## What to do
Retype the rows from the line containing "Where should I" through the last row, character for character, and leave out the pictures.

Page and screen pointing rows
▼
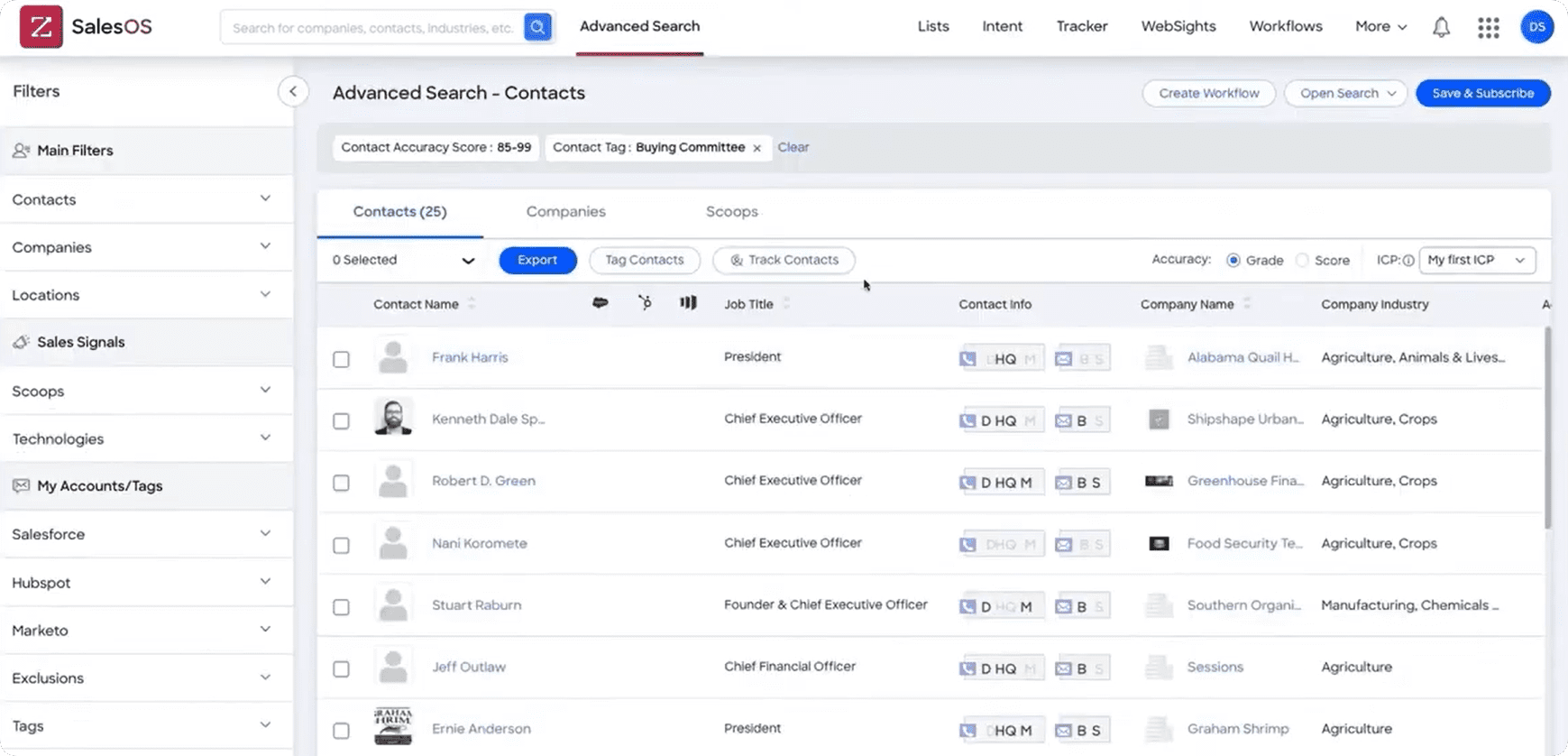The image size is (1568, 756).
Task: Click the HubSpot column icon
Action: (645, 303)
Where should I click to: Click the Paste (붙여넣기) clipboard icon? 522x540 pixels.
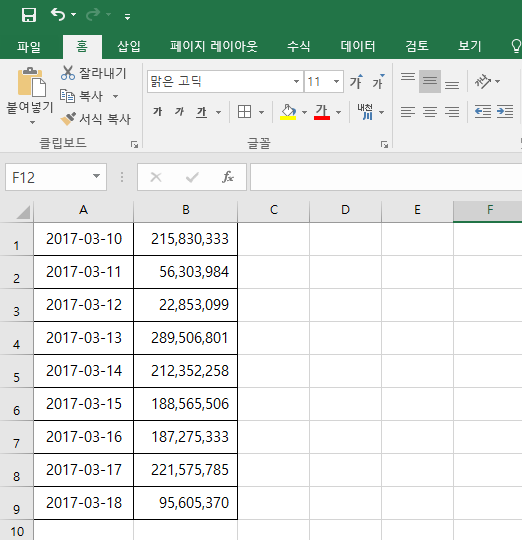coord(32,82)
▲
## Result
Where should I click to: Click the Paste (붙여넣기) clipboard icon? 522x540 pixels.
coord(32,82)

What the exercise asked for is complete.